Potential Answers: March Madness? No. Sandra Bullock and Jessie James? Wrong again. Healthcare legislation? Closer but no.
It's the atom-smashing experimentation going on at The European Organization for Nuclear Research (better known by its previous French acronym CERN). The atom-smashing machine, called the Large Hadron Collider (LHC), is massive. Straddling the border between France and Switzerland near Geneva, it's a ring covering about 30 square miles of land with a circumference of 17 miles.
The point of the experimentation is to discover the origins of the universe. Today, researchers at CERN "put the pedal to the metal," so to speak, goosing the Collider to three times the previous record, which the machine set in December.

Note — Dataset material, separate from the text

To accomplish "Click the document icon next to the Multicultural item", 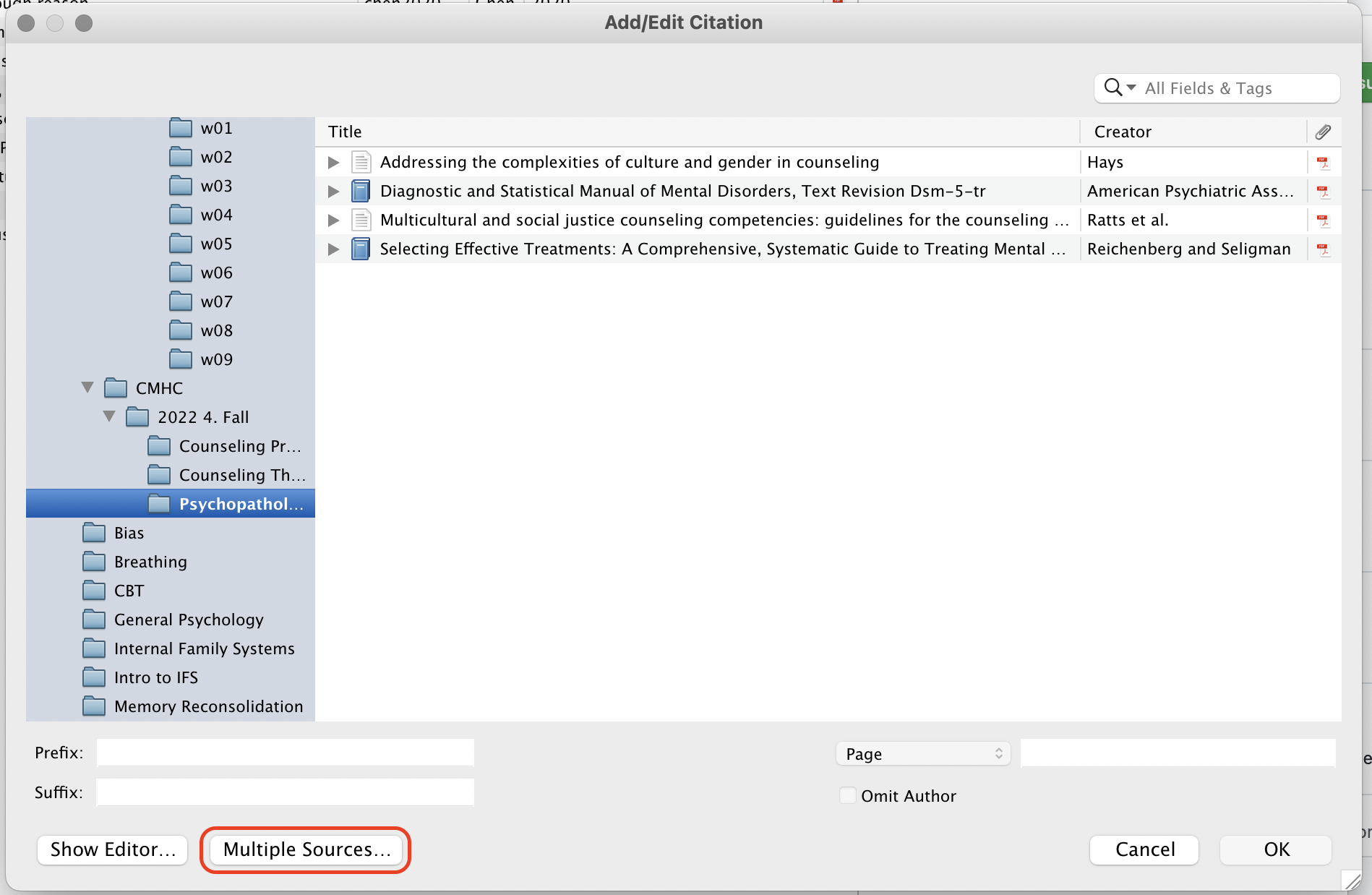I will (x=361, y=220).
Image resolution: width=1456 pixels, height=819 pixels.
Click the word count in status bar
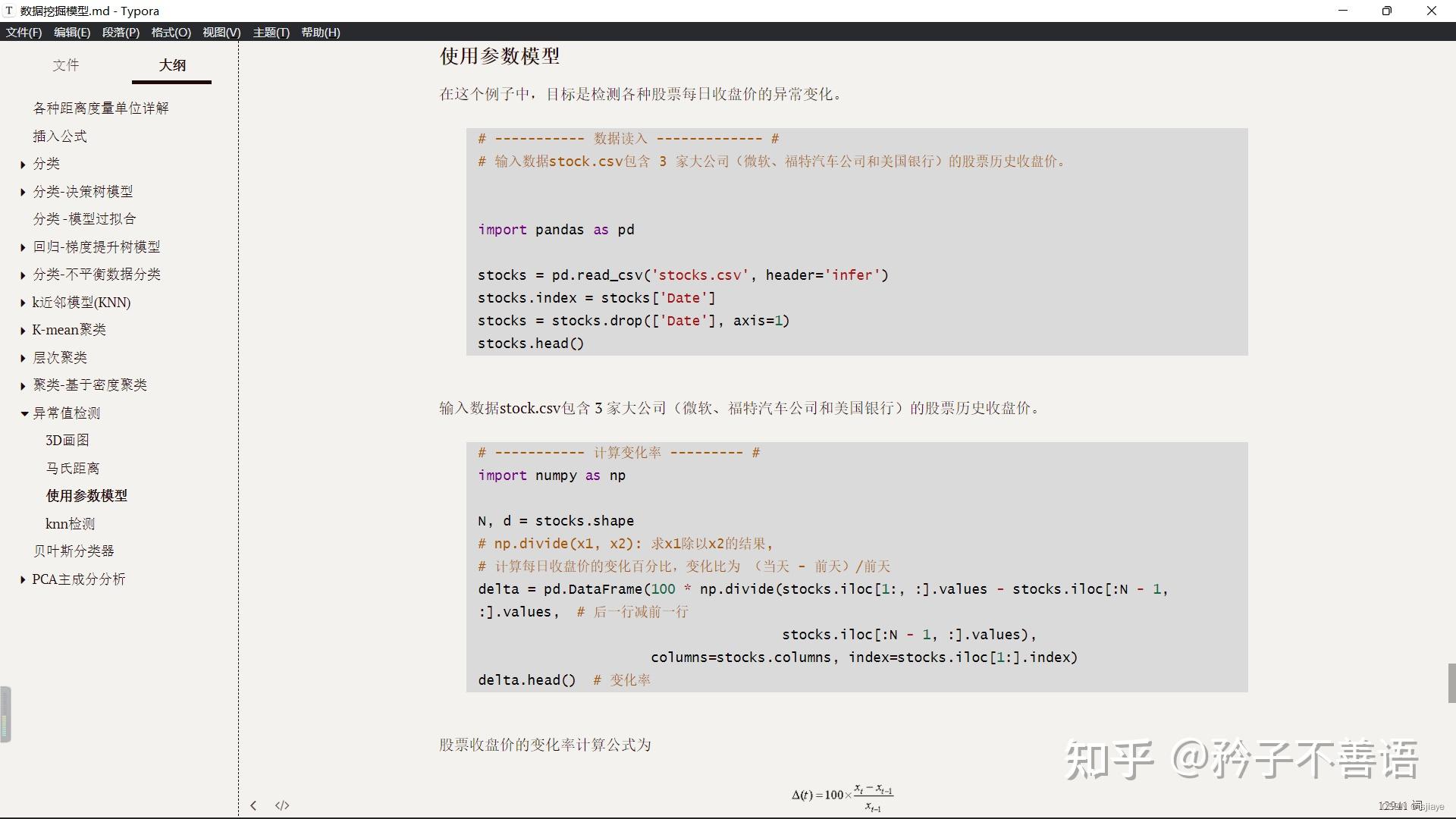1400,806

The output today was a whopping 3.5 trillion electron volts (TeV). Sound like a lot? According to Popular Mechanics, 1 TeV "holds roughly the kinetic energy of a fast-moving ant."
But the Collider is only trying to move electrons (much smaller than ants), so this amount of energy propels them at a speed just shy of the speed of light. And when they collide two beams of electrons, racing around the ring in opposite directions, the energy output will likely be high: roughly the equivalent of the weekly energy requirements of 100 average American families.
Future generations are more likely to care about the results of CERN's experiments than with who Jessie James is sleeping with this week — assuming there will be future generations.
Some are concerned the electron collisions to be produced by the LHC will create a black hole that will suck the earth into itself and out of existence.
Putting travel plans on hold to Switzerland and France — or anywhere in this solar system — may be a good call until CERN finishes its work.